▶ _WHAT IS BEING ASKED_:
Go over the listing below line by line, and return each one holding the string "Bodrum".

------ INFORMATION SUPPLIED

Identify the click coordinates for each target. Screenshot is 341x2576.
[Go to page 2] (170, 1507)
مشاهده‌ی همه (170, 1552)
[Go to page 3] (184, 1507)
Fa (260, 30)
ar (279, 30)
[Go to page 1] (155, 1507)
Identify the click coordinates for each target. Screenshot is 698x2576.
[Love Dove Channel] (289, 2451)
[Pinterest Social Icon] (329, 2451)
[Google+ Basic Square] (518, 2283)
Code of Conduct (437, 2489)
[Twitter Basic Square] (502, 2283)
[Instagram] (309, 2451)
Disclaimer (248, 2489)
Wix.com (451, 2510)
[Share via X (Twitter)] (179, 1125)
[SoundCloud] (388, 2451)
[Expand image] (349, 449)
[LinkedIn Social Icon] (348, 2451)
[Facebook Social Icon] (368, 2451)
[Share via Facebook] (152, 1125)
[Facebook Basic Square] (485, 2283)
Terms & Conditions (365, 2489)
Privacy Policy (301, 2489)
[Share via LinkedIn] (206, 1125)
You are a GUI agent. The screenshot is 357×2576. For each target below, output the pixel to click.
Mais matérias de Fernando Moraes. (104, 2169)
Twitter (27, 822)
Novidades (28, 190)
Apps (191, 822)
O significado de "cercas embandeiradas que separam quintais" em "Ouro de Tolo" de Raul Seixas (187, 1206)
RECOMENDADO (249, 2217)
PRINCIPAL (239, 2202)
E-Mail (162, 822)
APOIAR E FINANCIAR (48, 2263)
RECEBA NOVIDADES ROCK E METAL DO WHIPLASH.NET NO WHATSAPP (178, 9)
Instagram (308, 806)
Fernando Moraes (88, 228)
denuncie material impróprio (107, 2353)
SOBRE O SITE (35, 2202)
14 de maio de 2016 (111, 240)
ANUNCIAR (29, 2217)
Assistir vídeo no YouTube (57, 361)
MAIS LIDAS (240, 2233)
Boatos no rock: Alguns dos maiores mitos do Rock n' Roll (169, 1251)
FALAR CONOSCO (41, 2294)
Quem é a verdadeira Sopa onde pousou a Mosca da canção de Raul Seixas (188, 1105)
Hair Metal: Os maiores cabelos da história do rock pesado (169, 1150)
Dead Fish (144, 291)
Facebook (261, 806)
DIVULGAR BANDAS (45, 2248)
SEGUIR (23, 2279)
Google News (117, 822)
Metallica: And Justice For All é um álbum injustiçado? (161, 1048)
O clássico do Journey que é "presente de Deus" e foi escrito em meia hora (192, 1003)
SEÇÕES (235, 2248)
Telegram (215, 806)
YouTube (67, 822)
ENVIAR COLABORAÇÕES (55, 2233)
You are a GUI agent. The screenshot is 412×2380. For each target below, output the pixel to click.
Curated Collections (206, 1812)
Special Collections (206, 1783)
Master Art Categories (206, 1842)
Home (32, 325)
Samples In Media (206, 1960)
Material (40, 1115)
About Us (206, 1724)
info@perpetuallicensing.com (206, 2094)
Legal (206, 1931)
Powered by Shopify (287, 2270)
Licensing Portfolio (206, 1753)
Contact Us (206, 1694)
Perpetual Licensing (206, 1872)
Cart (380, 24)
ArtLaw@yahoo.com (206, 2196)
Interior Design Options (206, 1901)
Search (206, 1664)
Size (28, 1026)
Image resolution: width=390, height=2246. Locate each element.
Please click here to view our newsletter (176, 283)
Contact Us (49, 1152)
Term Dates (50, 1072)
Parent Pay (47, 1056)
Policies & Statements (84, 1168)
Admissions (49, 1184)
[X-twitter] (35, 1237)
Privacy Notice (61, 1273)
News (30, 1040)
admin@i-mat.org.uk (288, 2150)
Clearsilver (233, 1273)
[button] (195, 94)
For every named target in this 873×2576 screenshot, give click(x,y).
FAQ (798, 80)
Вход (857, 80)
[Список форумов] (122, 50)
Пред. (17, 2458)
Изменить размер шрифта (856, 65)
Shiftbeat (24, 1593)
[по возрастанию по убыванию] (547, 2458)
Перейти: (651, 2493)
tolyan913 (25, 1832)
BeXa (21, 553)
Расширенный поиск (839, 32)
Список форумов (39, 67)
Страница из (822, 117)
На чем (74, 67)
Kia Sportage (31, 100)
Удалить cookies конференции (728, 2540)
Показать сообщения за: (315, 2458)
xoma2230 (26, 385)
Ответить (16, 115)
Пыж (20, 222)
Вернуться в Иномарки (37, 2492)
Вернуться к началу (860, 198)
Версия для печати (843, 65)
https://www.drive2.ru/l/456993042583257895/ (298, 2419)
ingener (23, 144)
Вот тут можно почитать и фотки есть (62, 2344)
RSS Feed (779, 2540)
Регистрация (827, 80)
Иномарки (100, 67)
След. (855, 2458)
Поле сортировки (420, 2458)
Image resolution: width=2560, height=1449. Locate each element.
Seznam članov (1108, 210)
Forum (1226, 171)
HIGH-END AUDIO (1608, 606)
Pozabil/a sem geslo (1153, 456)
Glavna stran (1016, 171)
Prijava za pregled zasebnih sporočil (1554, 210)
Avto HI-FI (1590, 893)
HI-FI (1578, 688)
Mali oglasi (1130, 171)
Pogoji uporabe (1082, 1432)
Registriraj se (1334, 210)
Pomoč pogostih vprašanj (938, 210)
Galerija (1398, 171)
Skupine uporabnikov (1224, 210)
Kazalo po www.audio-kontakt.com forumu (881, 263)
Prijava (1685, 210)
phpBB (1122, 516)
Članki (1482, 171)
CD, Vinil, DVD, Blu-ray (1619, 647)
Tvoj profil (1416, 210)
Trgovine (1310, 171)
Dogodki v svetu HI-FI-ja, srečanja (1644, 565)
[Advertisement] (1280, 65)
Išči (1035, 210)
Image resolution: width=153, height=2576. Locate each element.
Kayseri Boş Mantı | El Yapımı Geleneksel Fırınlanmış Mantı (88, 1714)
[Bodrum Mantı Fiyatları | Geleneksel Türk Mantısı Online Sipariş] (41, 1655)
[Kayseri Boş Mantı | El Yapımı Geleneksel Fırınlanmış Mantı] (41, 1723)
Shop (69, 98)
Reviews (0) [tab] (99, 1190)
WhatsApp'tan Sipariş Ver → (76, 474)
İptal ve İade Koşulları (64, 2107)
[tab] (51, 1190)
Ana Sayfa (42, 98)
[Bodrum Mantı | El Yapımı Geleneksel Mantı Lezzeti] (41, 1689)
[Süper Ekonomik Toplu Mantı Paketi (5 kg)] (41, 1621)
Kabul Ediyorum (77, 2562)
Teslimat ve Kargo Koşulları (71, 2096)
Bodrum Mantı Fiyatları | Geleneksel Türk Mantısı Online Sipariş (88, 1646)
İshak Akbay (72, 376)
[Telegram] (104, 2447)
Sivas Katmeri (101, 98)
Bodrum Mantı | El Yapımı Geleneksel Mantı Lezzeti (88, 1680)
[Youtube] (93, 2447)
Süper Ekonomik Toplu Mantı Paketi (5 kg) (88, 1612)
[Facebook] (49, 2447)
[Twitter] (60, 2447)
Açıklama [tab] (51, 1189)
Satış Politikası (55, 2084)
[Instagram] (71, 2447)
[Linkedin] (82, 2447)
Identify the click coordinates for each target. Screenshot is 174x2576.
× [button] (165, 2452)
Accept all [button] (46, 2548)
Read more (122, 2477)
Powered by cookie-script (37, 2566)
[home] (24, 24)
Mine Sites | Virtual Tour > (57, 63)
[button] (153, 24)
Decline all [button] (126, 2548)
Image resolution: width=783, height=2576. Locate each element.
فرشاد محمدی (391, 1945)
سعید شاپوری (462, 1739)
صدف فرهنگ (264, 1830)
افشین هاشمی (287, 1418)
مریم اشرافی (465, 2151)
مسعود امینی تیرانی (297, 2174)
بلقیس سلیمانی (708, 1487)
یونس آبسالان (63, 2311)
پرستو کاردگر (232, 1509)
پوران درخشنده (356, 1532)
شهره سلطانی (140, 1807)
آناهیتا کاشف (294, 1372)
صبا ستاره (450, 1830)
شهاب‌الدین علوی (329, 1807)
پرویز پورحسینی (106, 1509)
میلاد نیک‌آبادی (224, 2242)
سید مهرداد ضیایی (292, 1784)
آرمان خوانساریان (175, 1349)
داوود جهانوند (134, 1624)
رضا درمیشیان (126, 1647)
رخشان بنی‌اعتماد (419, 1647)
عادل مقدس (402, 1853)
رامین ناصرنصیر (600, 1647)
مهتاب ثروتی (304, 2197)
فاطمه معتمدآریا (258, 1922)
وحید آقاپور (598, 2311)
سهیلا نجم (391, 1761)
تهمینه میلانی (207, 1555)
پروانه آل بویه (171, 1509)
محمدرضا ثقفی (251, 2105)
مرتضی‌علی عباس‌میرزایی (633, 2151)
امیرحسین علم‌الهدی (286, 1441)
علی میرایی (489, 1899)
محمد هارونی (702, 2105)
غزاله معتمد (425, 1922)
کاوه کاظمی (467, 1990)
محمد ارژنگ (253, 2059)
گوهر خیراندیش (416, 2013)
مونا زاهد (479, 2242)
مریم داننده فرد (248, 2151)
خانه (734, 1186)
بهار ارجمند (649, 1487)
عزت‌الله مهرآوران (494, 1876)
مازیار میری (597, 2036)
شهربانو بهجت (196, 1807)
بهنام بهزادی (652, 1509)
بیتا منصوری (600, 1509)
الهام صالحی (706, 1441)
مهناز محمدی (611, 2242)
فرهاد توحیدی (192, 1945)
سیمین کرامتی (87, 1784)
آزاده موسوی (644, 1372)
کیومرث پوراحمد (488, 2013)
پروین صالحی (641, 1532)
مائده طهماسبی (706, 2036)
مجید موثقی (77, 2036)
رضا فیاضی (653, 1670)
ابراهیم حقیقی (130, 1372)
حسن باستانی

------------

▶ _ANSWER SECTION_:
[Bodrum Mantı Fiyatları | Geleneksel Türk Mantısı Online Sipariş] (41, 1655)
[Bodrum Mantı | El Yapımı Geleneksel Mantı Lezzeti] (41, 1689)
Bodrum Mantı Fiyatları | Geleneksel Türk Mantısı Online Sipariş (88, 1646)
Bodrum Mantı | El Yapımı Geleneksel Mantı Lezzeti (88, 1680)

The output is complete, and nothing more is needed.